Wherein represents the second target point positioning result under the i-th sub-aperture under the long synthetic aperture, which is a M _l×N_l -dimensional real matrix,/> represents the correlation calculation, |·| represents the modulus value, represents the complex conjugate of the target doppler signal rd _long(l;T_ci, down) under the i-th sub-aperture under the long synthetic aperture;

(15) Searching for the peak position of I _long(m,n;T_ci, down) according to the positioning result of the second target point, and obtaining the azimuth angle phi _i, i=1, 2, …, the estimated value phi _i of the target under the ith sub-aperture by the azimuth index m _li of the grid point of the position, as follows:

φ_i＝θ_lmi(m_li)。

6. the method of claim 1, wherein the step 103 comprises:

Based on the obtained azimuth angle estimated values of the targets under the plurality of sub-apertures with different central aperture positions, according to the geometrical relationship between different distances and azimuth angles, a system of equations R for solving the position of the radiation source target with the distance R, the azimuth distance A _z and the distance R ₁、R₂、…、R_i、…、R_I in the azimuth direction is established, wherein the system of equations R is as follows:

Wherein the sub-aperture center distance L _i＝v·L_ci,R_i is the distance between the sub-aperture center and the target, i.e. the distance in the azimuth direction, i=1, 2, …, I, Φ _i, i=1, 2, …, I represents the target azimuth;

Solving the equation set through a least square method to obtain the distance R and the azimuth distance A _s of the target.
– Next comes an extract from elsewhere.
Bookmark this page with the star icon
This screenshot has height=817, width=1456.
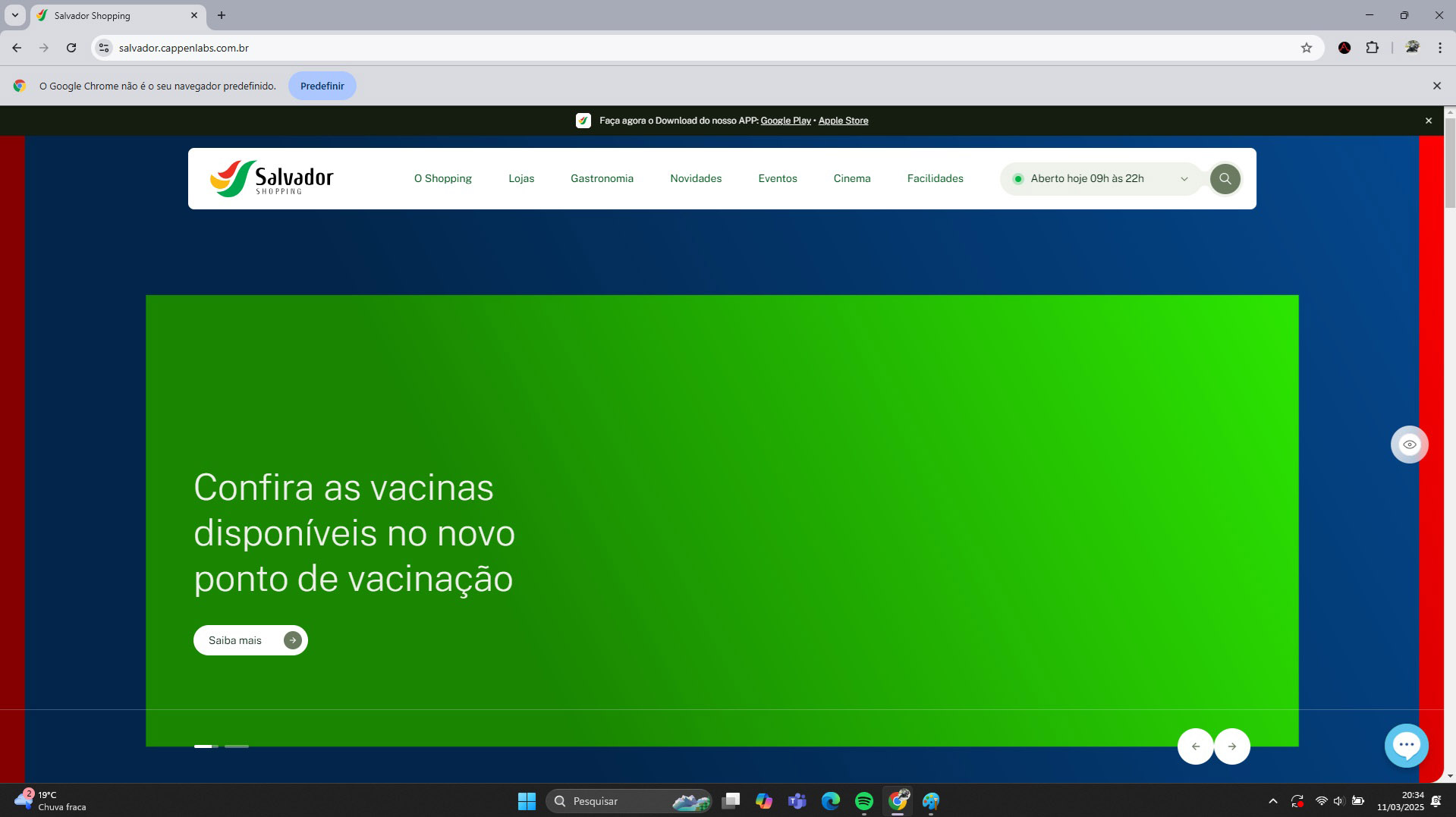(1306, 48)
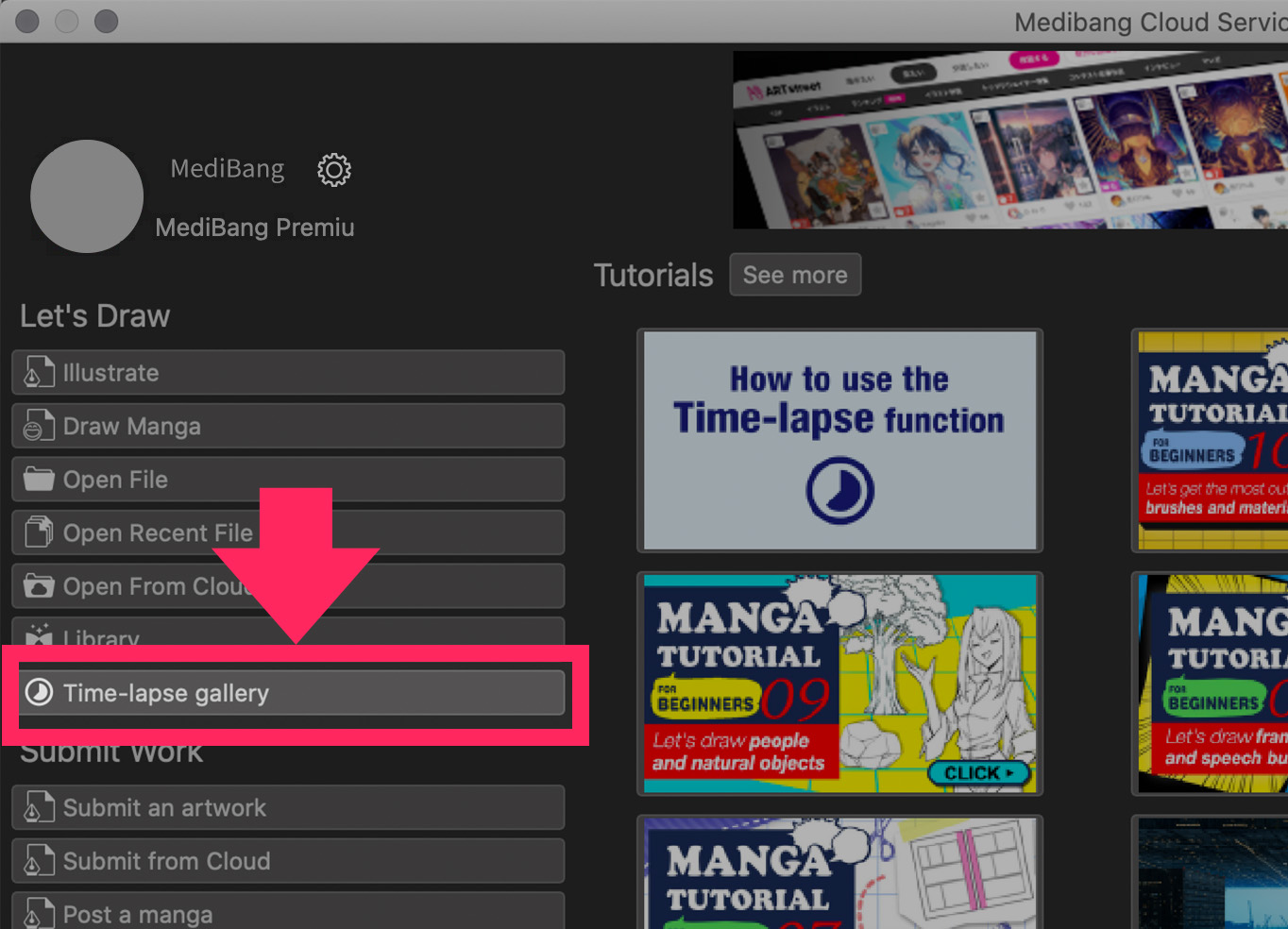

7. The method of claim 6, wherein the target is solved for a range distance R and a bearing distance a _z as follows:

A_z＝x(1)，R＝x(2)，

x (1), x (2) represent the first row element and the second row element of the solution matrix x of the following system of equations:

x= (a ^*A)\(A^* b), wherein:

a ^* represents the conjugate transpose of matrix a.